For anything lower level that I can't do in java or php, i like C++. And that's where I use the boost regex libraries. I've written utility functions that hide some of the details of the boost implementation (just pass string pattern, string data, vectormatches, and internally it does everything else). there's also a similar set of utility functions that passes the pattern as a regex const reference instead (so that patterns that are used all the time aren't re-compiled).

it's very nice to be able to say:

vector matches;

if ( re_search(pat, line, matches) )
{
for (int ctr=0; ctr < matches.size(); ctr++)
do_something_with_match(matches[ctr]);
}

Thursday, April 07, 2005

php, popen, stream_set_blocking(...,false)
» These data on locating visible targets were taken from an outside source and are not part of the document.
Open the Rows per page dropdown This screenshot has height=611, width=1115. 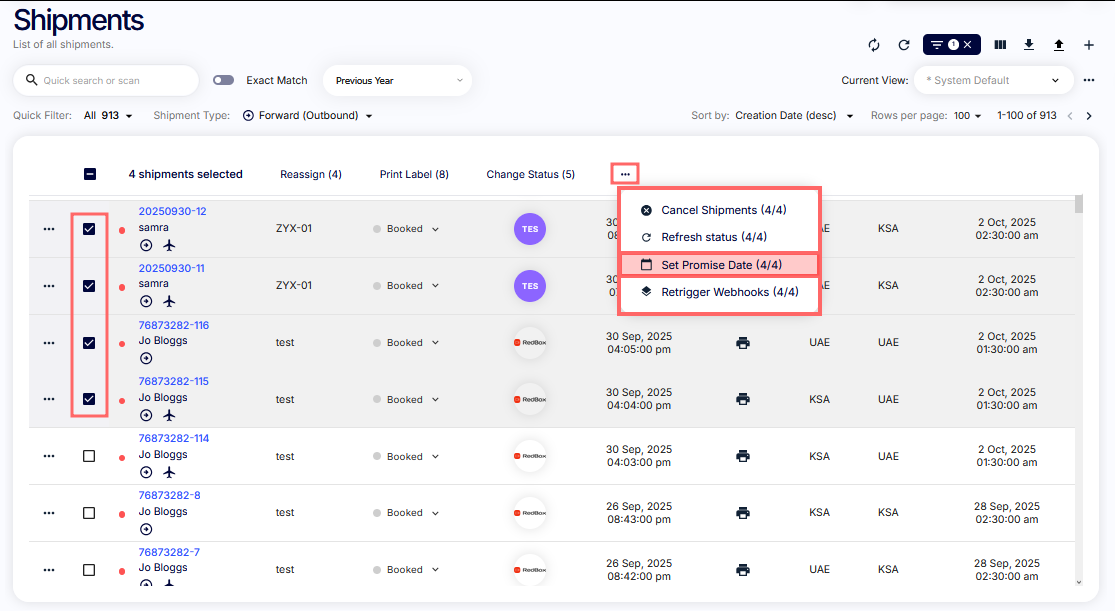pos(966,116)
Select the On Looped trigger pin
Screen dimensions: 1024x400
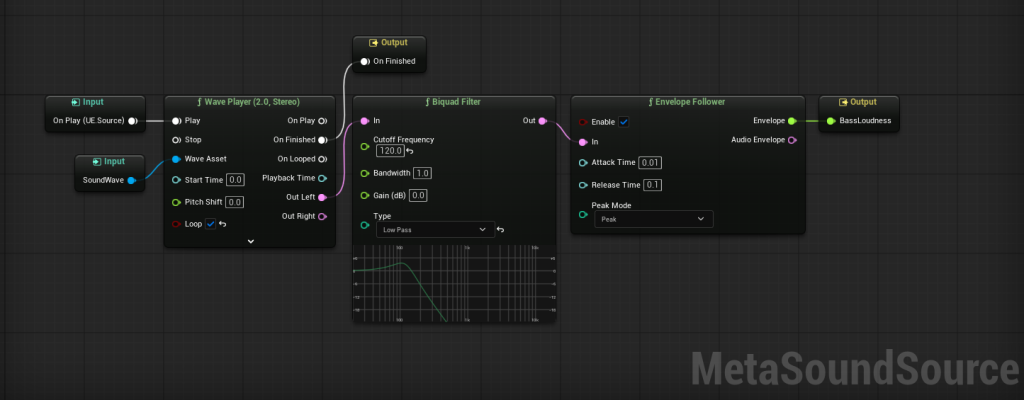(322, 159)
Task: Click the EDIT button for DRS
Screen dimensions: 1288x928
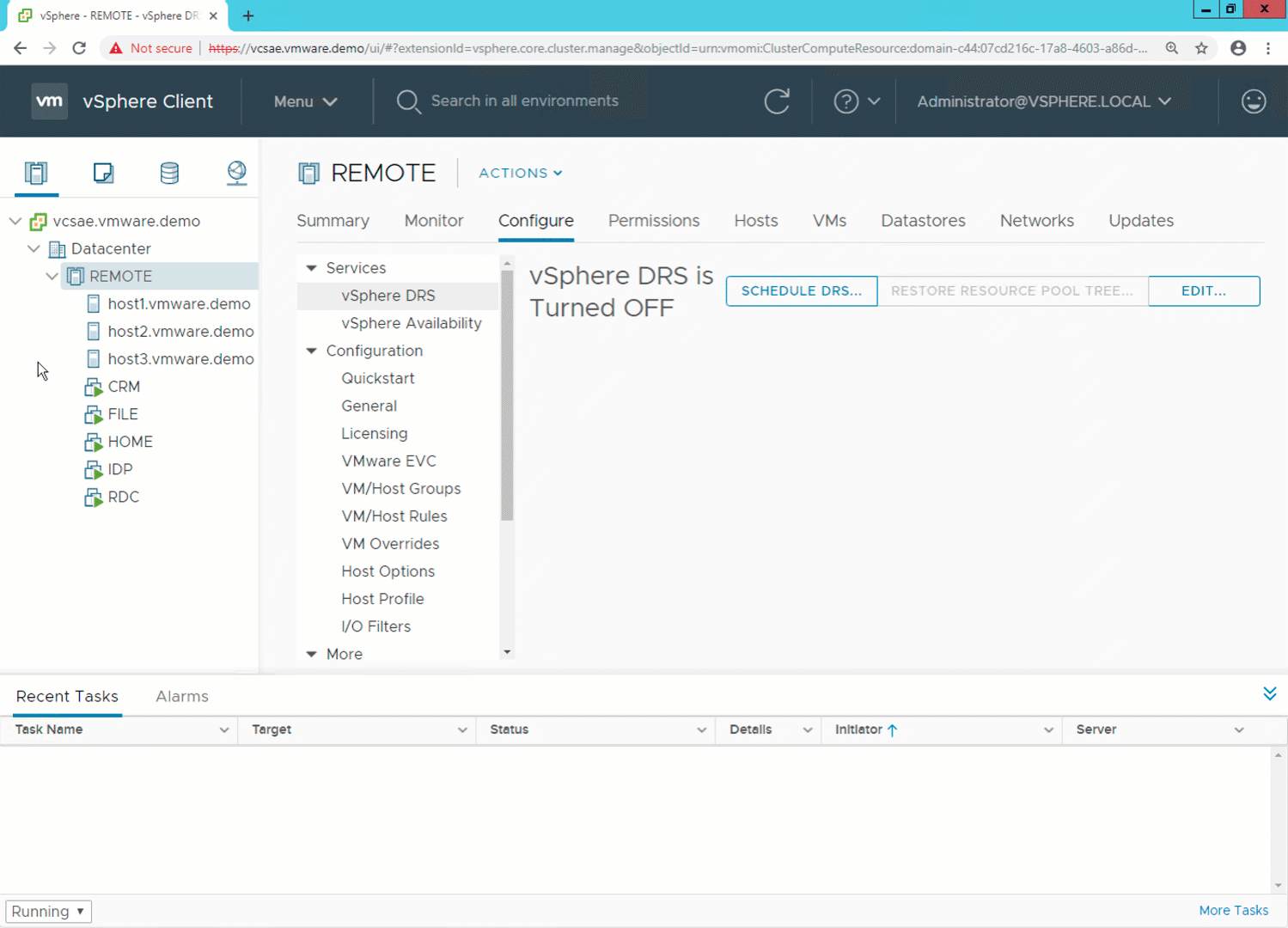Action: 1203,291
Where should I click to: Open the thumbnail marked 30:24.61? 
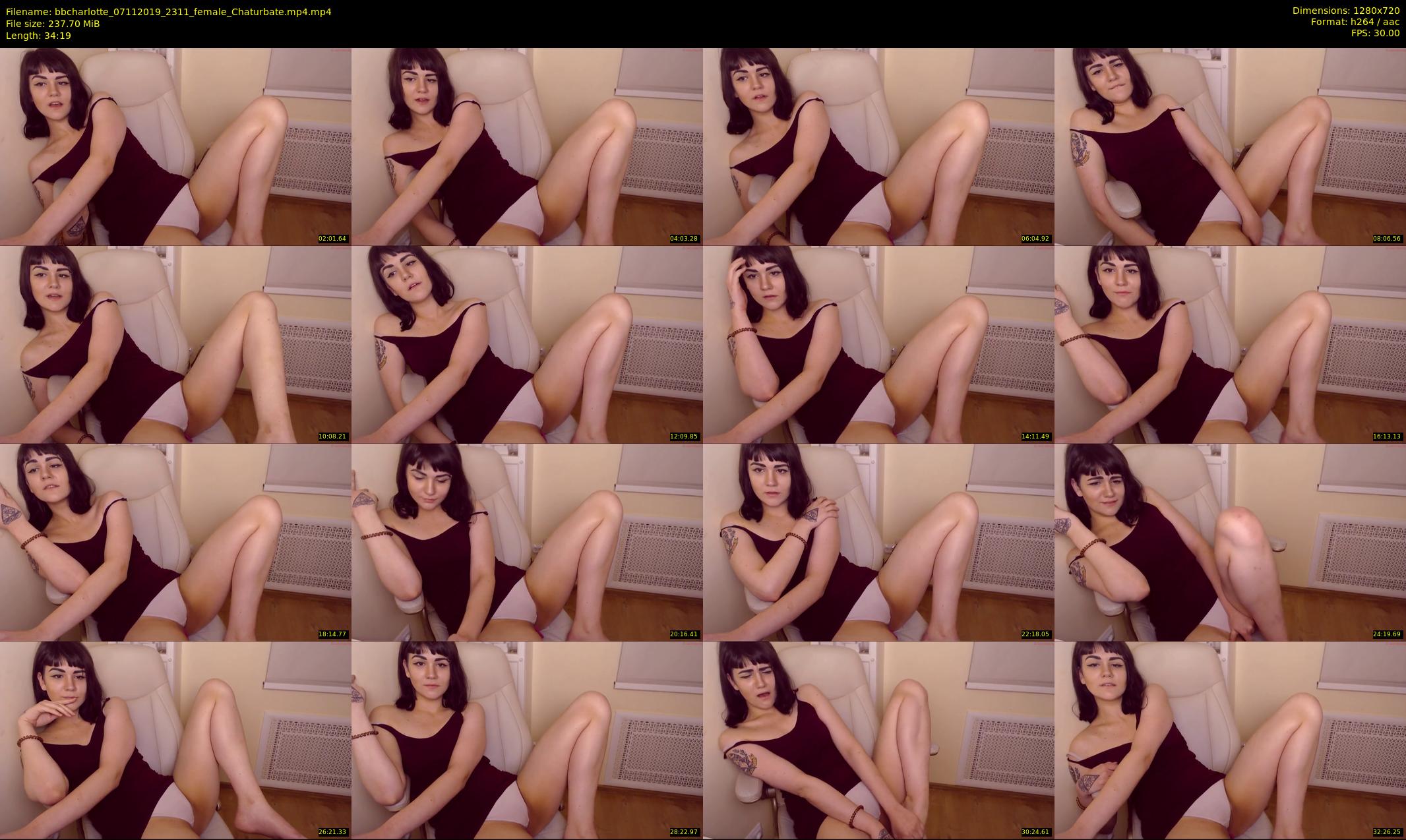(x=878, y=740)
So I thought that I could make a "multi-threaded" (but not really) program in php by using stream_set_blocking. Well, the things I need to do simultaneously involve calling popen on external programs and then reading the data and doing something with them.

Well, popen doesn't work with stream_set_blocking(..., false), so I can't do things that way. Unfortunately, I've spent a week or two setting up the framework for all this (so it would be easy and convenient) but now I find it can't be done.

Oh well, time to give up on trying to do that in PHP then, and just buckle down to doing it in C++ (the original version is in C++, but frankly, I just don't want to maintain that code anymore, no choice now though).